"L'homme prudent voit le mal de loin " : l'UDPS-Tshisekedi porte plainte contre les " faux " éléments de la Force du progrès

L’UDPS-Tshisekedi a déposé une plainte, ce lundi 22 juin, auprès du Parquet général près la Cour de cassation. Celle-ci vise des individus qui se réclament "faussement" membres de la "Force du progrès", une structure controversée des jeunes au sein du parti présidentiel.

"L'homme prudent voit le mal de loin " : l'UDPS-Tshisekedi porte plainte contre les " faux " éléments de la Force du progrès
Les membres du directoire de l'UDPS-Tshisekedi accompagnés de leurs avocats

Dans sa démarche, le parti au pouvoir, par la voix de son secrétaire général, Augustin Kabuya, et de son avocat-conseil, qualifie ces personnes de " kulunas " et de " shegue ", tout en démentant formellement tout lien avec leurs agissements. 

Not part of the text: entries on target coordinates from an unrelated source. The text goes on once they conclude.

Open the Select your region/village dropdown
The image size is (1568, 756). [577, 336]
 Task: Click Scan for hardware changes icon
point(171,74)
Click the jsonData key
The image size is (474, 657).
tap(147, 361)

‎L'objectif affiché de cette plainte est de permettre aux services compétents d'identifier et de poursuivre quiconque utilise illégalement le nom, les symboles ou les attributs de la Force du Progrès à des fins contraires à la loi.

‎Alors que le pays s'apprête à entrer dans une période de turbulences politiques suite débat sur les réformes constitutionnelles, des analystes redoutent de représailles dont pourraient être victimes les partisans de l'opposition de la part de ce mouvement, dont le fonctionnement et le mode d’action s'apparentent davantage à ceux d'une milice.

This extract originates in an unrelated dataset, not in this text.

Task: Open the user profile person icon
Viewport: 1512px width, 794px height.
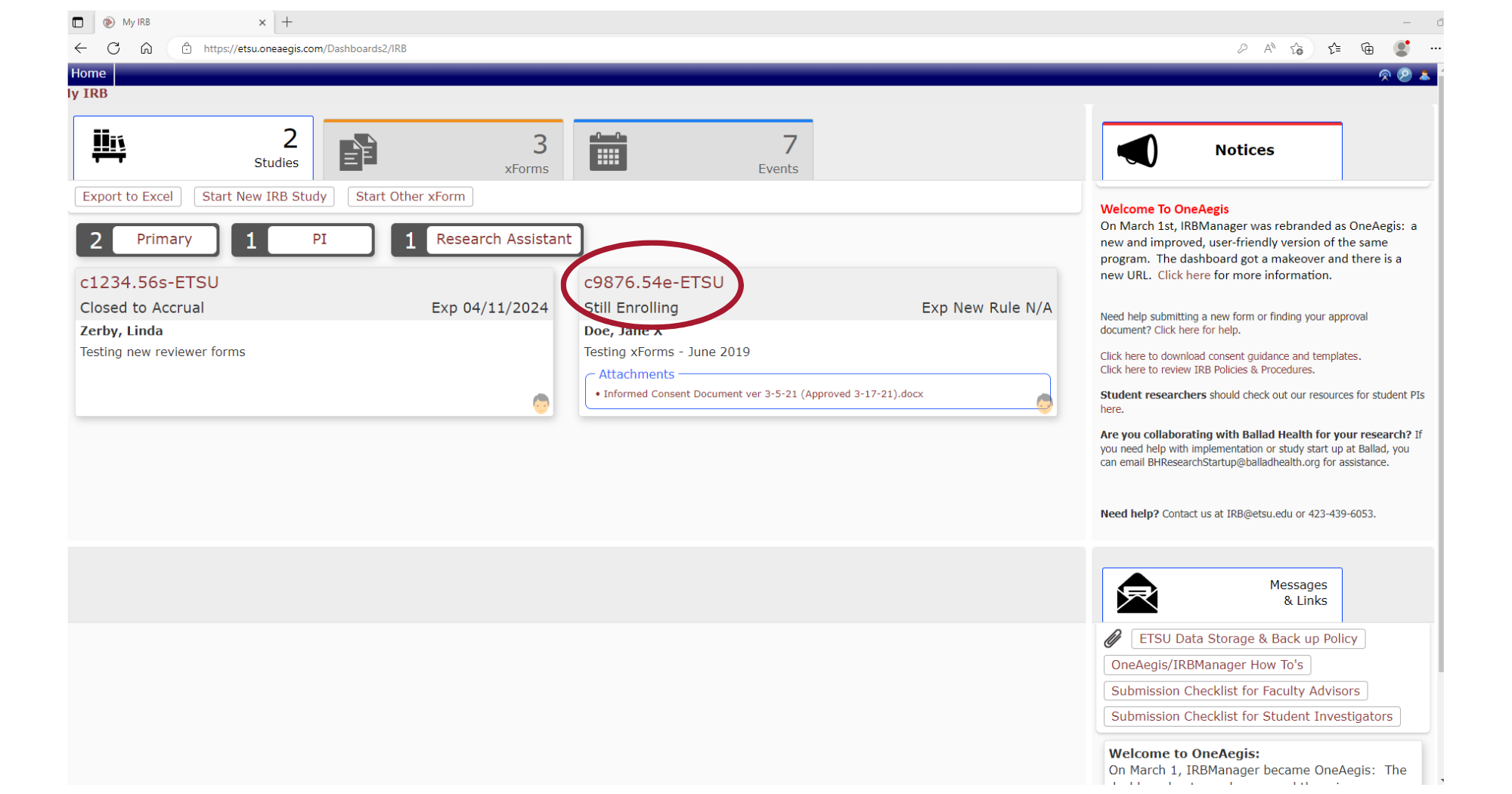Action: (x=1424, y=74)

‎Lors des élections de 2023, les Forces du progrès ont été citées dans plusieurs rapports d'organisations de défense des droits humains pour des faits d’agression, intimidation, violences et de meurtres contre des militants de l’opposition.

‎En 2024, plusieurs membres de cette milice avaient été condamnés à la peine de mort après diverses exactions, dont l’attaque de  la résidence de l’ancien président Joseph Kabila. Contre toute attente et à la surprise générale, tous ces condamnés ont recouvré la liberté une année après.